The real Saturn V.NASA

The biggest tell for distinguishing the rocket is the color of the wing panels, tiles that run near the rear of the wing. According to this incredibly handy guide to Space Shuttle markings made for hardcore Shuttle modelers, the wing panels were predominantly solid black until the eighth modification of Challenger in 1997.

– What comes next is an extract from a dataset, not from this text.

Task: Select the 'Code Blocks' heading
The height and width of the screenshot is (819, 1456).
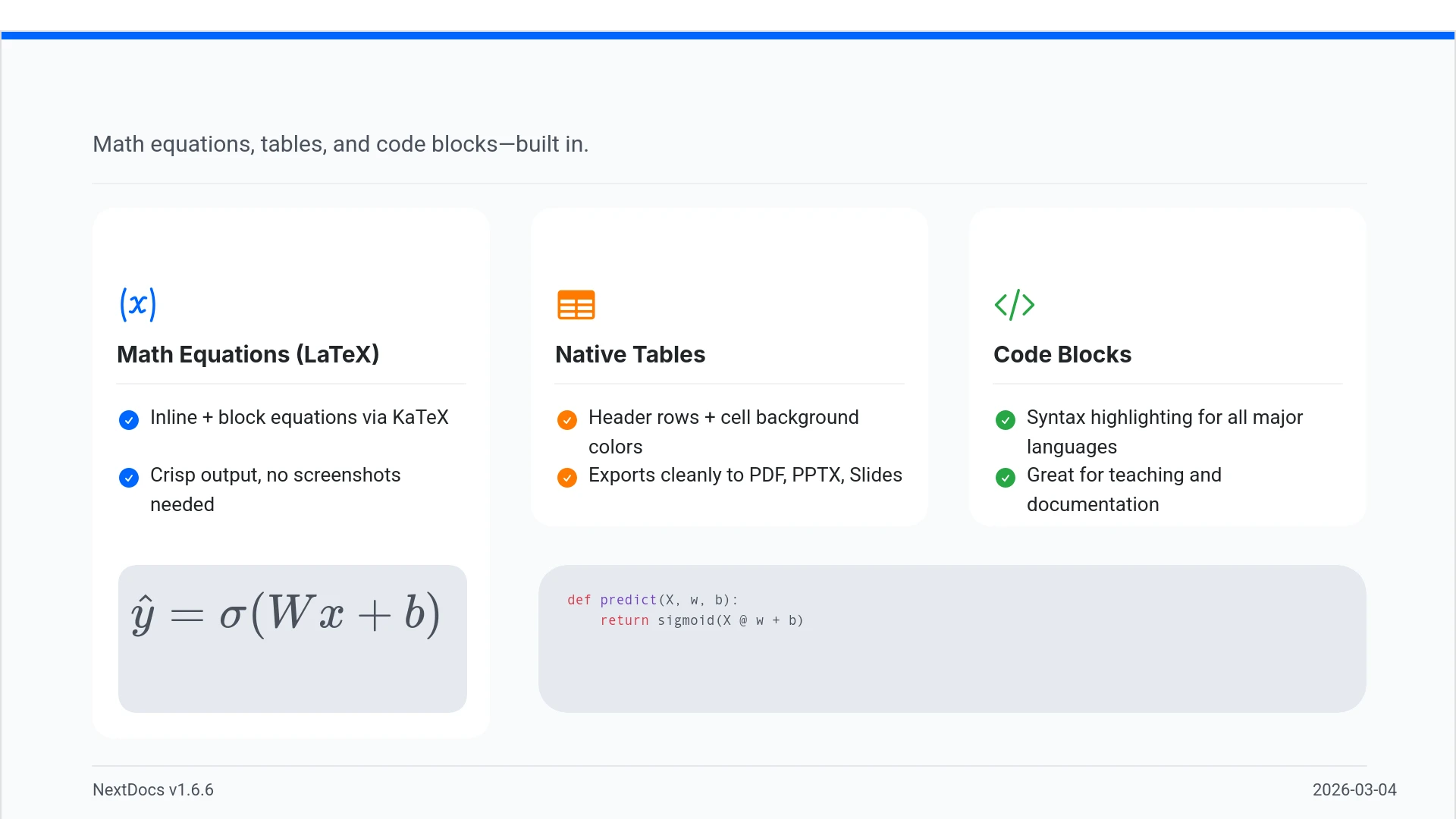Action: [1062, 354]
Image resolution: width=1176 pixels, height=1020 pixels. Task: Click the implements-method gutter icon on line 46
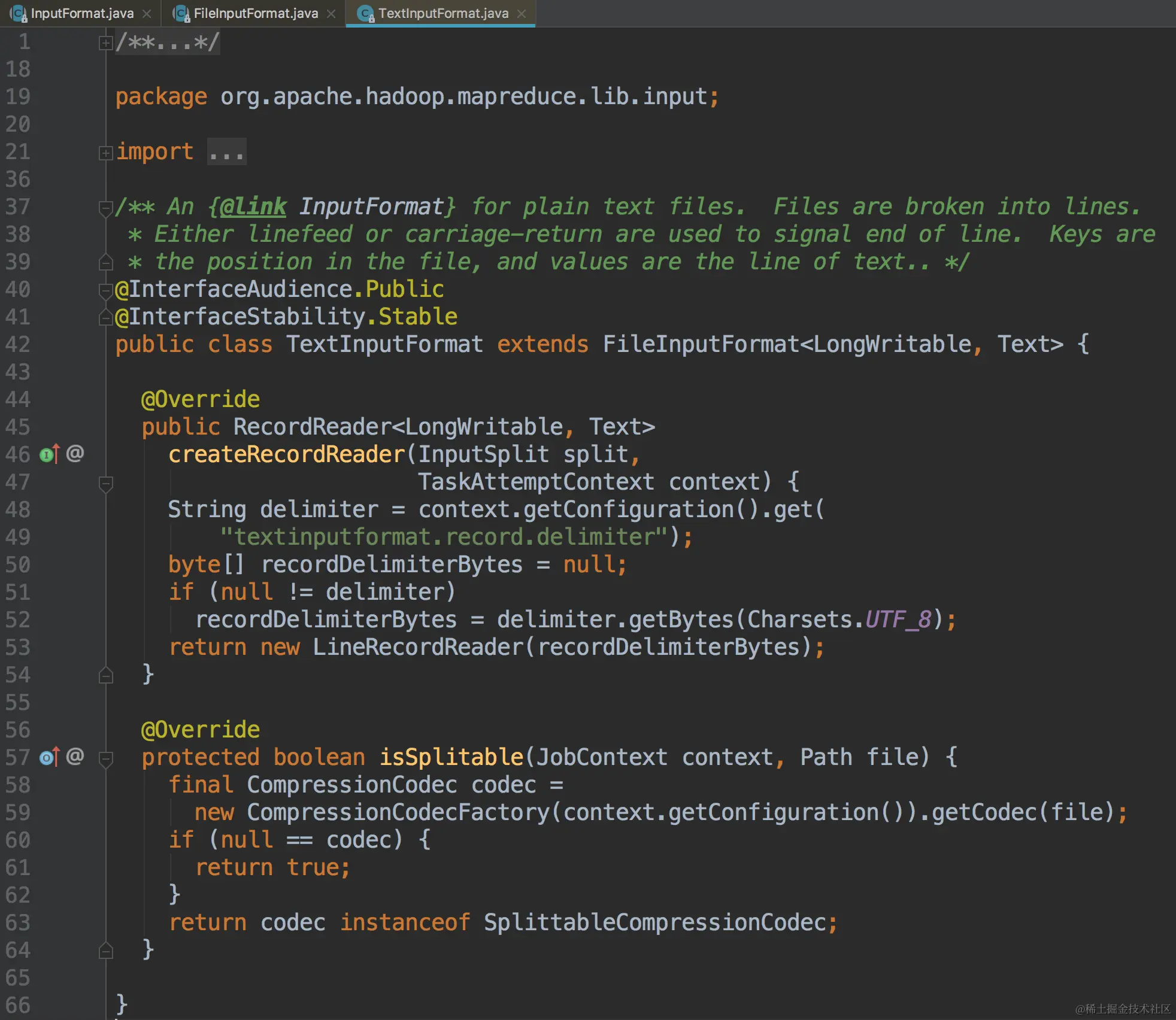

The difference between the fourth and fifth modification of the Atlantis shuttle can be seen in the transition away from black tiles at the bottom of the spacecraft.
The difference between the fourth and fifth modification of the Atlantis shuttle can be seen in the transition away from black tiles at the bottom of the spacecraft.Alfonso X Moreno

If you eliminate those models with black wing panels, there are six models of NASA shuttles that could possibly be pictured: the eighth and ninth modification to the Discovery, the fifth modification of the Atlantis, the second and third modification of Endeavor, and the eighth modification of Columbia. Luckily, we can narrow these down by looking at the very slight variations between shuttles.

Differing logos and coloration separate the eighth and ninth modification of the Discovery shuttle.
Differing logos and coloration separate the eighth (left) and ninth (right) modification of the Discovery shuttle.Alfonso X Moreno

The easiest way to narrow it down from there are the markings and logos on the wings. The eighth modification of Discovery and the second modification of Endeavor both have NASA logos where the US flag is located in the photo. That brings us to four remaining contenders.

The four potential shuttles used in Gap's mislabeled photo.
The four potential shuttles used in Gap's mislabeled photo. Discovery is the most likely candidate.Alfonso X Moreno

Here's where we get nitpicky. Those shuttle markings and logos that we noted earlier actually appear to leave their own markings on the wing when removed—except for some reason on Discovery. Each iteration of Atlantis, Endeavor, and Columbia have visible yellow discoloration of the panels surrounding the logos, at the base of the wings. Also, Columbia doesn't have these same markings on its elevons, which all the other shuttles share.

The ninth modification of the Discovery shuttle launches for its STS-120 mission on October 23, 2007.
The ninth modification of the Discovery shuttle launches for its STS-120 mission on October 23, 2007.Wikimedia Commons

Barring serious modification of the image, which seems unlikely, that shuttle is the ninth modification of Discovery, dating the photo at least 29 years after 1969.

The only thing that is still a mystery is the separation of windows in the cockpit. No image or schematic that we were able to find showed a shuttle with those same markings. From what we could tell, the black tiles that makes the individual windows of the shuttle's control center were for some reason doctored by the graphic designer. (And if you have a better idea as to why, let us know.)

Then again, Gap could have just done it right in the first place.